Supreme Court verdict a threat to wage stability
24 September 2016
It is often the case that important decisions in Peru only show up in the small print of the official gazette (El Peruano) and it takes time for anyone to pick up on their significance.
This appears to be the case of a judicial resolution, made in June but which only recently has attracted a response, enabling employers to reduce an employee’s wages without necessarily securing their prior consent.
Basing their decision on a law passed in 1941 (but apparently never revoked or amended), and two decrees passed during the Fujimori government (1990-2000), the Supreme Court has ruled that an employer may reduce the wages they pay, either by mutual consent of the employee, or not in cases where, for example, a company or a state institution finds itself in a situation adverse to its “stability or economic equilibrium”.
The ruling has set alarm bells ringing among unions and labour lawyers who see this as riding a coach and horses through existing labour contracts in which the wage levels cannot be arbitrarily altered.

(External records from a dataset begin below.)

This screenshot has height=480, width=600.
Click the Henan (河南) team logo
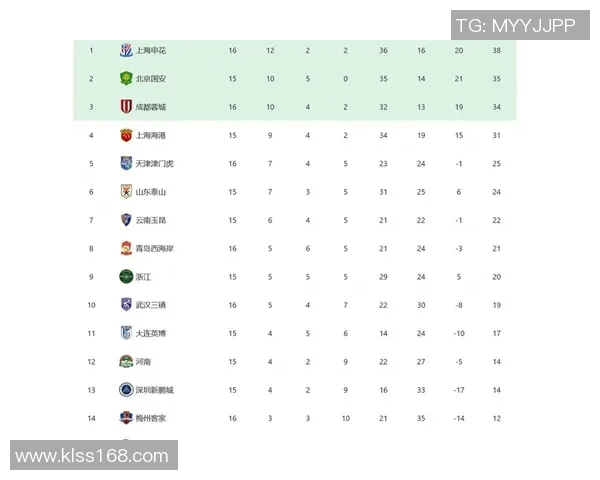[126, 361]
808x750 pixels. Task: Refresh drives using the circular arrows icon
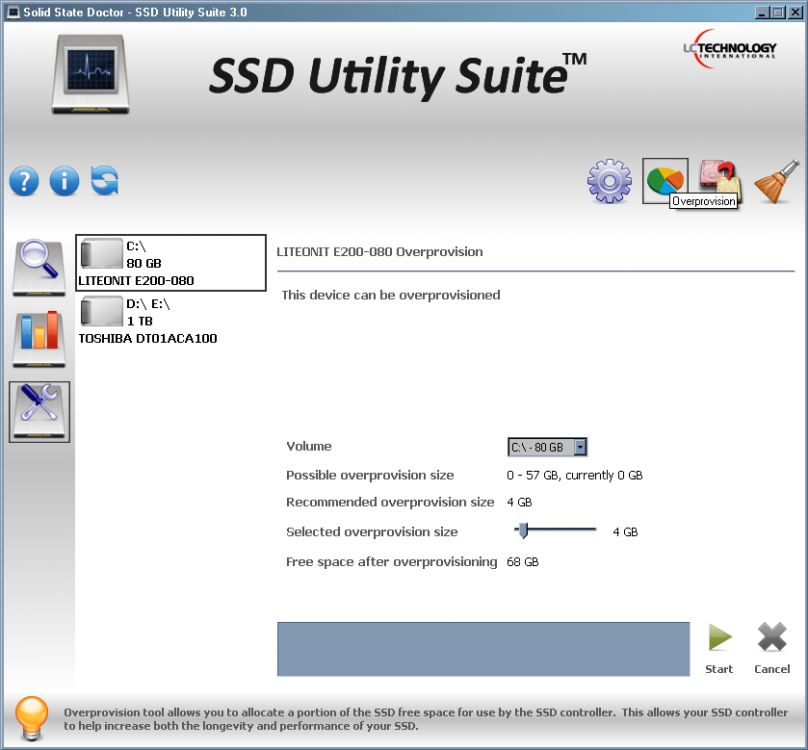coord(103,181)
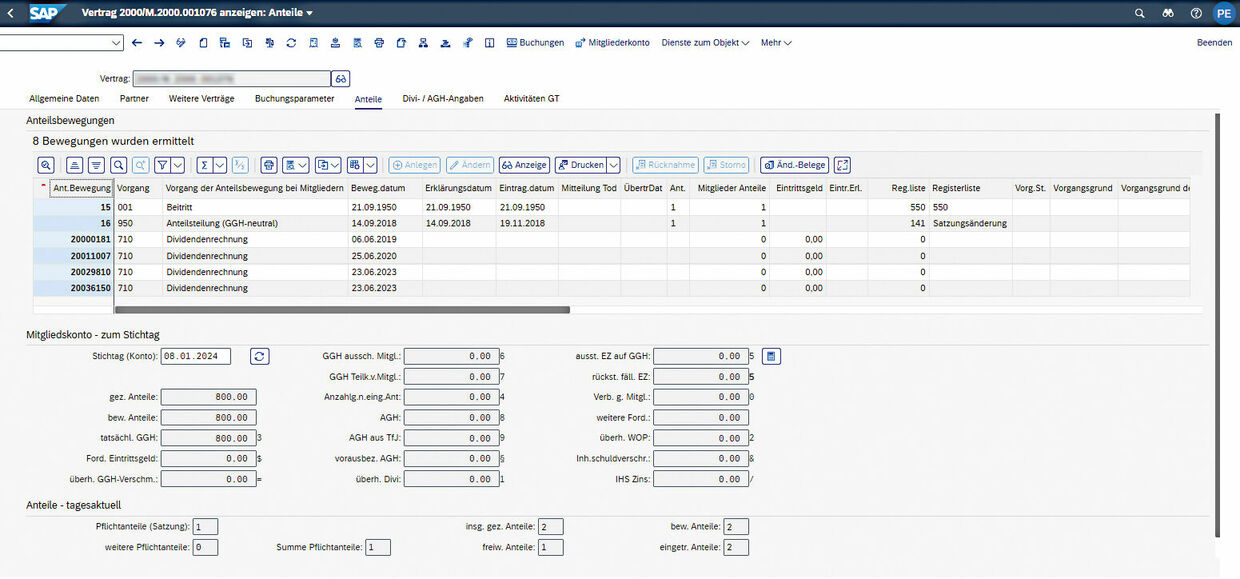Expand the filter dropdown arrow in table toolbar
The image size is (1240, 579).
pos(177,165)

Employers’ associations have long been pressing for labour ‘flexibilisation’, enabling them to adapt more easily to fluctuations in market conditions. International financial institutions have also sought, so far without much success, to push for labour law liberalisation, making it easier for employers to ‘hire and fire’ at will.
One of the judges involved in the case has denied that the new verdict represents a precedent.